Twenty liters of sample water (pH 8.2) were collected in a polyethylene container. CTAB was added to the geothermal water to a concentration of 2.4 × 10–4 mol/L. The water was kept in a water bath at 90 °C for 30 min. The CTAB concentration was higher than 1.0 × 10–4 mol/L, which was sufficient to react with Si–O units that existed on the surface of polysilicic acid26. Similar experiments were performed at pH 7.0, 9.0, 10.0, and 11.0, adjusted using either H2SO4 or NaOH solutions. Thirty minutes later, the precipitates were filtered through filter paper and dried at room temperature using a vacuum drying oven. In the laboratory, the same experiment was carried out using geothermal water (pH 7–10) that was more than 4 weeks old. CTAB was added to this geothermal water at a concentration of 2.4 × 10−4 mol/L. The water was kept in a water bath at 90 °C for 30 min. For raw geothermal water (pH 8.2), CTAB was added 30 or 60 min later. The reaction time was 30 min.

Analytical procedures

Analysis of mono- and total silicic acid concentrations

850 mL of untreated geothermal water was placed in a 1 L Teflon beaker to which 3 mL sulfuric acid or NaOH solution had been added to adjust the pH of the solution to 7.0, 9.0, 10.0 or 11.0 (± 0.2). The solution was kept at 90 °C for 30 min. An aliquot of the solution was sampled at intervals of 5 to 10 min and filtered through a 0.22 μm membrane filter. The monosilicic acid concentration was measured spectrophotometrically (UV-1280; Shimadzu) at 385 nm based on the formation of a yellow molybdosilicic acid complex. The total silicic acid concentration was obtained after making the solution alkaline by adding NaHCO3 powder and heating. This process decomposed polysilicic acid to monosilicic acid for which the concentration was determined spectrophotometrically. The analytical precision was ± 5%. The total silicic acid concentration after 30 min reaction with CTAB was determined similarly using an ICP emission spectrometer (ICPE9800; Shimadzu).
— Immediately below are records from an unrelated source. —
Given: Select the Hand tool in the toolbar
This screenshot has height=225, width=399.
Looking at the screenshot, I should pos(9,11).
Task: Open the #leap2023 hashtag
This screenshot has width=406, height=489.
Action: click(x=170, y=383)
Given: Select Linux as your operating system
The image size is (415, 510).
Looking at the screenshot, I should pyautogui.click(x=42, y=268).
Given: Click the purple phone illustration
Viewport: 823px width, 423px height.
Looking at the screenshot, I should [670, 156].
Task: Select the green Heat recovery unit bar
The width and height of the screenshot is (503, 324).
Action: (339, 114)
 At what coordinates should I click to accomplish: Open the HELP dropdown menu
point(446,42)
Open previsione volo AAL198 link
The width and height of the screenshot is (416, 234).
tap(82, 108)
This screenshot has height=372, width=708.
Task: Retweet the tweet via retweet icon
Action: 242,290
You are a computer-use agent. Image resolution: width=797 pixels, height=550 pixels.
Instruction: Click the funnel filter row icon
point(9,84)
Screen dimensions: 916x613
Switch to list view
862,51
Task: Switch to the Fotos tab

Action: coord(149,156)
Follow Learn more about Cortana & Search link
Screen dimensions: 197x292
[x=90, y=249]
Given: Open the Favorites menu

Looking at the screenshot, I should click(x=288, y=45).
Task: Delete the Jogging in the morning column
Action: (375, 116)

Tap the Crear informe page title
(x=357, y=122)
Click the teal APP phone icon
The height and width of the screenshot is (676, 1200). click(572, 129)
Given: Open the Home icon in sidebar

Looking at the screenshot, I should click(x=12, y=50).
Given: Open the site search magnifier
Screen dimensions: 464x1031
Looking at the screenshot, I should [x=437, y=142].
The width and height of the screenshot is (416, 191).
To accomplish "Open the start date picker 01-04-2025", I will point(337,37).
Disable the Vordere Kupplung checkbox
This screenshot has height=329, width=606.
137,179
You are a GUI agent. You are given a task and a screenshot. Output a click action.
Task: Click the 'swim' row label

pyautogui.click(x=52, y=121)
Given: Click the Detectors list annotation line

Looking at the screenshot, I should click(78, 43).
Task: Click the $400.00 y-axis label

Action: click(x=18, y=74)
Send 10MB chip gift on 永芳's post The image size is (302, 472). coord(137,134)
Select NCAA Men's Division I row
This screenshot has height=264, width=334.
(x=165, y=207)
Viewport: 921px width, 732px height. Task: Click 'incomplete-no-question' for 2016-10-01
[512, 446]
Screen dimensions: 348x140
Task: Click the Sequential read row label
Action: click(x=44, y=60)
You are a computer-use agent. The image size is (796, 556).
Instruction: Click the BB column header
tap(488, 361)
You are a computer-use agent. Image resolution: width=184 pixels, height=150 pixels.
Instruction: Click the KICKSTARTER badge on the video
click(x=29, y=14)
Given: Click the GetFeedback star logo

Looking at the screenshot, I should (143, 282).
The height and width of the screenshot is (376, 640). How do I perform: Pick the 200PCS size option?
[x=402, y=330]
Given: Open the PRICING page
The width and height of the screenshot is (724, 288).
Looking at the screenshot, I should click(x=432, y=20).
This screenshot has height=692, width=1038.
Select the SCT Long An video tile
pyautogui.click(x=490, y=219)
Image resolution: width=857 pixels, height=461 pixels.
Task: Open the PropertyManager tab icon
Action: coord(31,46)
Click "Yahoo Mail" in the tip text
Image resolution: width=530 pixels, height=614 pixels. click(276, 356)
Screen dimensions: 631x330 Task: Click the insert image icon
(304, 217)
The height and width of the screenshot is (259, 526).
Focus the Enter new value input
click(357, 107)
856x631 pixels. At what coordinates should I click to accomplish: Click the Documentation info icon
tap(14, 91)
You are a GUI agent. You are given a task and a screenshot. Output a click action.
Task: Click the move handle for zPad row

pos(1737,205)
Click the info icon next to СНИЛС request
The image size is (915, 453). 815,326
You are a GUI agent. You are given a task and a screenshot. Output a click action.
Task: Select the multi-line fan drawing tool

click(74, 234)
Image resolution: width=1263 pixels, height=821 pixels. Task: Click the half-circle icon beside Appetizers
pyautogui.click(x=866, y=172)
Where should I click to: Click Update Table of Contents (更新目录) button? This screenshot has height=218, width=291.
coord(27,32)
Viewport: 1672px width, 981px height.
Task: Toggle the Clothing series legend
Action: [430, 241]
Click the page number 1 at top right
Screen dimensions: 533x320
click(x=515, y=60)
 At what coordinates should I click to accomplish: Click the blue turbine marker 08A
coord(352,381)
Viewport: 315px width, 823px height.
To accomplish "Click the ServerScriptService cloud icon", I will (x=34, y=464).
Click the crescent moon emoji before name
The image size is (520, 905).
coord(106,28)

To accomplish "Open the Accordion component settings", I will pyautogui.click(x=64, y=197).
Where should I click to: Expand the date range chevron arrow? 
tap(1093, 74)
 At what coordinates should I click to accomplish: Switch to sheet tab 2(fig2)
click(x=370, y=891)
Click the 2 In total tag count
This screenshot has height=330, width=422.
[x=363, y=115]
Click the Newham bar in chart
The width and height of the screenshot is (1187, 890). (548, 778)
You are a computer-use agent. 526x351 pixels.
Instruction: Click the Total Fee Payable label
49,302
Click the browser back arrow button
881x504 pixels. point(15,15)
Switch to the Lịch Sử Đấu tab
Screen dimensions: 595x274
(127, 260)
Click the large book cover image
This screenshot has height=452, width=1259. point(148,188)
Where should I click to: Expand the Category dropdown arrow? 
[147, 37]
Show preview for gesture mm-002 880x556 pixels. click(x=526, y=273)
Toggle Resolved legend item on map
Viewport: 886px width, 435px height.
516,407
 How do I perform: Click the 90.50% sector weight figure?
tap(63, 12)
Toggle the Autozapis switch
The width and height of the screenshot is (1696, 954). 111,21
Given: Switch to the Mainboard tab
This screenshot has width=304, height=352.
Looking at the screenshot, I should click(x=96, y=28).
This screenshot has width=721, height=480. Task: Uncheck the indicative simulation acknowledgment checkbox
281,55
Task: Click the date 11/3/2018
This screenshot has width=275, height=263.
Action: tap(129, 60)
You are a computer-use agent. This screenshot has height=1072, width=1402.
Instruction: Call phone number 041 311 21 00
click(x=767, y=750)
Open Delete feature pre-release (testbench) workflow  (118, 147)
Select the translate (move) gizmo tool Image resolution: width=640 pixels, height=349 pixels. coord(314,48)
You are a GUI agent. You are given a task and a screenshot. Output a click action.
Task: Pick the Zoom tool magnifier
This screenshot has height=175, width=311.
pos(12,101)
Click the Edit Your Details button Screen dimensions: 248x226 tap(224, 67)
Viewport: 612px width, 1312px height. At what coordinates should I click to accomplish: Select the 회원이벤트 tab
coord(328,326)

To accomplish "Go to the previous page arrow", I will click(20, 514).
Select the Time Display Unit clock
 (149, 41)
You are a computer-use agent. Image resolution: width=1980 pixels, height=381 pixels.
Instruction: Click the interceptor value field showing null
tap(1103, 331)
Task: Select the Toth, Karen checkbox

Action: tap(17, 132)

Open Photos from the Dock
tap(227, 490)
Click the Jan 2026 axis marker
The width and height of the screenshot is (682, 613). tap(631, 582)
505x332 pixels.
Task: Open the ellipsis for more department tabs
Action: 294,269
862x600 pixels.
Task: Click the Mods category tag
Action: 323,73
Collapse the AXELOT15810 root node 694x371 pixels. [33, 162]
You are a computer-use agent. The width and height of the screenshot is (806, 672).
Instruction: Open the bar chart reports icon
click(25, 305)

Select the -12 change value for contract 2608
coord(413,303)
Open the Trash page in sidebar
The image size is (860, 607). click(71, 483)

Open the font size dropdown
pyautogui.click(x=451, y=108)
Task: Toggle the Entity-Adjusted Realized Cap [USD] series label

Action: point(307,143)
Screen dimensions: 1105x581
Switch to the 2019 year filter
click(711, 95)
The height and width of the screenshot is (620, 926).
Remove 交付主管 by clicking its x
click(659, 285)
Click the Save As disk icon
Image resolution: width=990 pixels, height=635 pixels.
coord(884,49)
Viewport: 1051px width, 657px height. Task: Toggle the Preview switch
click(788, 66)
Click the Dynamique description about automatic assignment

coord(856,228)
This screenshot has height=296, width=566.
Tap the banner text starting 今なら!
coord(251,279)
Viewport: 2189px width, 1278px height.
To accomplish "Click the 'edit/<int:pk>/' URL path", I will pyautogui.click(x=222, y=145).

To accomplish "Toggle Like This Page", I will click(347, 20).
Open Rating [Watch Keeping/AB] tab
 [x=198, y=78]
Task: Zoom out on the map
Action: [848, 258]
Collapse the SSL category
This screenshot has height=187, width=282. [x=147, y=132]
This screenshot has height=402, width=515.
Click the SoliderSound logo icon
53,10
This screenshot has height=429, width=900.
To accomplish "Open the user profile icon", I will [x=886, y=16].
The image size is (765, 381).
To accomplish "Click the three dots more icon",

Characterization of silica precipitates

The dried silica precipitates were checked for their crystallinity using powder XRD (Ultima IV; Rigaku) with monochromatized CuKα radiation operated at 40 kV and 30 mA, for their appearance using TEM (JEM-2000FX; JEOL) operated at 200 kV and SEM (JSM-6700; JEOL) operated at 15 kV, and for their chemical compositions using EDX (EMAX; Horiba). CTAB was removed by gradual heating of the precipitates in an electric furnace to 550 °C (temperature was raised at a rate of 10 °C/min) for 1 h under nitrogen atmosphere. The precipitates were calcined at 550 °C in air for an additional 1 h. The sample thus obtained was analyzed with XRD. The specific surface areas, pore diameters and pore volume were measured using a nitrogen adsorption and desorption apparatus (BELSORP MINI X; MicrotracBEL) after removal of physically adsorbed water at 200 °C for 6 h in vacuum. These values were calculated from the nitrogen adsorption and desorption isotherms using the Brunauer–Emmett–Teller (BET) method and the BJH method36.